Children bite in order to cope with a challenge or fulfil a need. For example, your child may be biting to express a strong feeling (like frustration), communicate a need for personal space (maybe another child is standing too close) or to satisfy a need for oral stimulation. Trying your best to understand the underlying cause of the biting will help you develop an effective response. This makes it more likely that you will be successful in eliminating the behaviour.
Strategies to Prevent Biting
If you see signs that your child might be on the verge of biting, you can:
Distract your child with a toy or book. Suggest looking out the window or take a walk to another room or outside. The goal is to reduce the tension and shift your child’s attention.
Suggest how your child might handle the situation that is triggering the need to bite. For example: Marcus, you can tell Ana: “You are a little too close to me. I don’t like it when you touch my hair.” If you think your child might be biting due to a need for oral stimulation, offer your child something he can safely bite and chew—a cracker, some carrot sticks, or a teether.

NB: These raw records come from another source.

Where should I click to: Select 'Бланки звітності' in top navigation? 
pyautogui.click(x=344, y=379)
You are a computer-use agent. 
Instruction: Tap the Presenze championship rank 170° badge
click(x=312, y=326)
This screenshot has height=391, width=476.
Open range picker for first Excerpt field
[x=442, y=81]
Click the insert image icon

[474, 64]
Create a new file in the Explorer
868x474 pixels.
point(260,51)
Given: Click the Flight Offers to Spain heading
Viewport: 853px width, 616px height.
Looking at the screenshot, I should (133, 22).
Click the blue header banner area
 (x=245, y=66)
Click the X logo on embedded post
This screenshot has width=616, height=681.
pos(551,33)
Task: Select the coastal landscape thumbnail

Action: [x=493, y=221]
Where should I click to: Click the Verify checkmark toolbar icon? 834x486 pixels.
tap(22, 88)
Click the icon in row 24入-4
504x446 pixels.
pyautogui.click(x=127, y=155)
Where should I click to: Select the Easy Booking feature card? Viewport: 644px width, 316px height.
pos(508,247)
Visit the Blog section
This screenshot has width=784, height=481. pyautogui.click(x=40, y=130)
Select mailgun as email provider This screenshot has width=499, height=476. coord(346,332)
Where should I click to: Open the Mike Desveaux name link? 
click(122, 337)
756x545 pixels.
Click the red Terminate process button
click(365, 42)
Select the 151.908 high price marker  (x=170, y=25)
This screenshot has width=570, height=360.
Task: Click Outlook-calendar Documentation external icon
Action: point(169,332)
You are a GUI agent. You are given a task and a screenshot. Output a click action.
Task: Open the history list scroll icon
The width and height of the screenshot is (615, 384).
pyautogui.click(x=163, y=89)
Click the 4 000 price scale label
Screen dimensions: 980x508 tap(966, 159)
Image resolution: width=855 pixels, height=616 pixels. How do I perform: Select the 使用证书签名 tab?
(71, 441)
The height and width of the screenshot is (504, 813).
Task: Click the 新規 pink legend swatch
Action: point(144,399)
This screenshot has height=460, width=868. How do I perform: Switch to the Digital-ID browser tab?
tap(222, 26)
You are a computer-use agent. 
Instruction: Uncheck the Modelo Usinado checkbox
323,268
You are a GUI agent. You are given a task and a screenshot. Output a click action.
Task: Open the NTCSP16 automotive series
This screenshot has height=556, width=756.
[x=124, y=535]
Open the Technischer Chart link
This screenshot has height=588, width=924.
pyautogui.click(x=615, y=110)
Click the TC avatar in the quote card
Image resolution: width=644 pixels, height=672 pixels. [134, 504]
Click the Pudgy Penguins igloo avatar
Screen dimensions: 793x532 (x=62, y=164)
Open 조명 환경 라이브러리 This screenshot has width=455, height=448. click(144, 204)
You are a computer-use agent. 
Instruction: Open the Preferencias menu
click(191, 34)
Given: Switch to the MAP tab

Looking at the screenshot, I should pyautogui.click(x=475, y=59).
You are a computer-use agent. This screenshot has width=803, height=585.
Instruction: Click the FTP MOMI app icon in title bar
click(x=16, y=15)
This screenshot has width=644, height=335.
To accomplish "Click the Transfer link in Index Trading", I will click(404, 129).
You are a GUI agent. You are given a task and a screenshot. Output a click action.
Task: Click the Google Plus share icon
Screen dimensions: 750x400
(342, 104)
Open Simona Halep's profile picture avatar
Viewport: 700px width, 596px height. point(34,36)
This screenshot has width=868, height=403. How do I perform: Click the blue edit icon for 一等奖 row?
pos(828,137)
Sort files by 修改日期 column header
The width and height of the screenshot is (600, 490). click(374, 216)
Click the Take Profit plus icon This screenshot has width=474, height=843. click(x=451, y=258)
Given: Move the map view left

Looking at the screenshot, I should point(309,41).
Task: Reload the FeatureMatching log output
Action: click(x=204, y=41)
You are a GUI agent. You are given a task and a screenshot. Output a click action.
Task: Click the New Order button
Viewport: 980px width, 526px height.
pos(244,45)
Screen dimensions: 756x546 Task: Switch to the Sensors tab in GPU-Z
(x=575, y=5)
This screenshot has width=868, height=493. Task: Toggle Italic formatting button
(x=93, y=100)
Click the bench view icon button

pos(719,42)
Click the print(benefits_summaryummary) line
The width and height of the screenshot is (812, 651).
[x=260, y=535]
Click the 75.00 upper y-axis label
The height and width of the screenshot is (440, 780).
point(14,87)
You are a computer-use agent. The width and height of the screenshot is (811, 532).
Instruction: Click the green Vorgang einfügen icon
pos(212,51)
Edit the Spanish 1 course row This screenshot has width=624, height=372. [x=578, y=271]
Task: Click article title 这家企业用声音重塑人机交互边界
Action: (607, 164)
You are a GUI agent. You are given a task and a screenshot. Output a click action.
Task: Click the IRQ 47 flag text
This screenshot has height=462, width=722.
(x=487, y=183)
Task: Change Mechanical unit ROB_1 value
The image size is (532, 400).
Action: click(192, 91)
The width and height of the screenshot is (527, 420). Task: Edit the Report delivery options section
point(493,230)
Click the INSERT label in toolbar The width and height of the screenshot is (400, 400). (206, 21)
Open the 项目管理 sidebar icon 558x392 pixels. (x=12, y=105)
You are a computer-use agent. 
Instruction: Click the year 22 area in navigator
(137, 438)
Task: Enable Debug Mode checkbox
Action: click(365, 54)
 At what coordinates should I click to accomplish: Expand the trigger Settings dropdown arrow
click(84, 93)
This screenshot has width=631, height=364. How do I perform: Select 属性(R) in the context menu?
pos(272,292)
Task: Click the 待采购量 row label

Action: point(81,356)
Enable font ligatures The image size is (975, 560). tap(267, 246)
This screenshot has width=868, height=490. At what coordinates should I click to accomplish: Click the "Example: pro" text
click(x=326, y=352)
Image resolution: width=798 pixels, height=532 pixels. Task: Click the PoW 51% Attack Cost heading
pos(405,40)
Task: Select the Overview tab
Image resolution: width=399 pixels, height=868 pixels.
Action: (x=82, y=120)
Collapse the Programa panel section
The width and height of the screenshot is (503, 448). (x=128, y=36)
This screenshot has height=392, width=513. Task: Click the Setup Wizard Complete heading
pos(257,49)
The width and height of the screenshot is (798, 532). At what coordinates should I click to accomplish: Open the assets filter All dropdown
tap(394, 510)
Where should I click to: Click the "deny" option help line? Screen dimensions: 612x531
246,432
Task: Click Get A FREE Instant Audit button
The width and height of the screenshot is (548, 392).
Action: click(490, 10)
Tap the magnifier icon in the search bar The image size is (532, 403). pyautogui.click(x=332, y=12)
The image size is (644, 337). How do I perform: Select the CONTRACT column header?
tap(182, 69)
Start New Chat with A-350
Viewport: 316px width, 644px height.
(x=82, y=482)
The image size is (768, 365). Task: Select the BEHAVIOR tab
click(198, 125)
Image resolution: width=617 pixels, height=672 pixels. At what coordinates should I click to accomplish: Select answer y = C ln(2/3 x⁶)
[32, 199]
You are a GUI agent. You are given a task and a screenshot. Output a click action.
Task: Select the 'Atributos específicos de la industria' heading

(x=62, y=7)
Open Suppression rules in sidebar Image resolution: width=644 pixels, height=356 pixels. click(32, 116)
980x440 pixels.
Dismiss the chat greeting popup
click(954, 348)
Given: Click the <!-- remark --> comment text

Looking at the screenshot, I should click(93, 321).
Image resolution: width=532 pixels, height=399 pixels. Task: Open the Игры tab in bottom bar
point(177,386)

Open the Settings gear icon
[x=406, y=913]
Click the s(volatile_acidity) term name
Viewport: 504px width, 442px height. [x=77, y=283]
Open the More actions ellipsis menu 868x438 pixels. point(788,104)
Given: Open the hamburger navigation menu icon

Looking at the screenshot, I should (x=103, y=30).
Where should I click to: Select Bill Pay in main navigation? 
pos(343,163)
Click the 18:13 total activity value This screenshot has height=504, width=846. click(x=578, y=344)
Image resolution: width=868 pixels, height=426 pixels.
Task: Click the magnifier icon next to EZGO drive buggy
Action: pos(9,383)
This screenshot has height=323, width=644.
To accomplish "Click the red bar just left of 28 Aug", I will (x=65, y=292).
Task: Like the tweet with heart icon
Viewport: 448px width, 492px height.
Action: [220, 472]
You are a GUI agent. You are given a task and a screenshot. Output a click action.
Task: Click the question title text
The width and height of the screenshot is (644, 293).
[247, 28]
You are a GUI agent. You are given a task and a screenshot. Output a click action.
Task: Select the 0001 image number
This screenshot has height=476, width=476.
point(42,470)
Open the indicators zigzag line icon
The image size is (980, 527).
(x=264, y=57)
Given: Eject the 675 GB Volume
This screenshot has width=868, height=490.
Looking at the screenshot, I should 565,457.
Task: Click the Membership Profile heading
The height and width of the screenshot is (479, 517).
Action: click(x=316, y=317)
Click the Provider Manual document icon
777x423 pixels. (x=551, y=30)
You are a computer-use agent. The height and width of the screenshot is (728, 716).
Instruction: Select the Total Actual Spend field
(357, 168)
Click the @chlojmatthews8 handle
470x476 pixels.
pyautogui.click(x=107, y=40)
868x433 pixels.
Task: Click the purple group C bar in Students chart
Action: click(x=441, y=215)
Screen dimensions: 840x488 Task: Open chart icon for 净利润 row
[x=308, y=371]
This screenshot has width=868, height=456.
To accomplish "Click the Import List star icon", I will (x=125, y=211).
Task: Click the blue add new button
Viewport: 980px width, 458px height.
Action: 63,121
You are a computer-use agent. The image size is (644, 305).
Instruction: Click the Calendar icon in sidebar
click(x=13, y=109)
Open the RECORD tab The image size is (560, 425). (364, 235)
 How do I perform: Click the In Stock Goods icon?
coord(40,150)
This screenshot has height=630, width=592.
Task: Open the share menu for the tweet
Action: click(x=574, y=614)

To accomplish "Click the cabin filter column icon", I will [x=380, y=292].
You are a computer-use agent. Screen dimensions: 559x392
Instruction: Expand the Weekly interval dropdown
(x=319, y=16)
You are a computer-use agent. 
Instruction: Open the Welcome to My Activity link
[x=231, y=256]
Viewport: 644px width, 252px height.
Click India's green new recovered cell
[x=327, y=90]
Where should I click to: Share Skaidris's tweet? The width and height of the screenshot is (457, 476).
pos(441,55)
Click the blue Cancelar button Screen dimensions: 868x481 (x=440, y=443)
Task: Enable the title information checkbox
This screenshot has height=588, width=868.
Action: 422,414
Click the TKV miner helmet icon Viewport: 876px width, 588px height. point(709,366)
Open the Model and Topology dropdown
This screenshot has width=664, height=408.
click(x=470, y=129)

Suggest ways to share. Take out a kitchen timer to give children a visual reminder of how long they can each play with a particular toy. Sharing is one of the most common triggers for biting.
Reading books about biting can also help. As you read, ask your child how the different characters might be feeling. If you have an older toddler, you can ask him to “read” the book to you, by telling you what is happening based on the pictures.
Here are some books which you might like to share with your child…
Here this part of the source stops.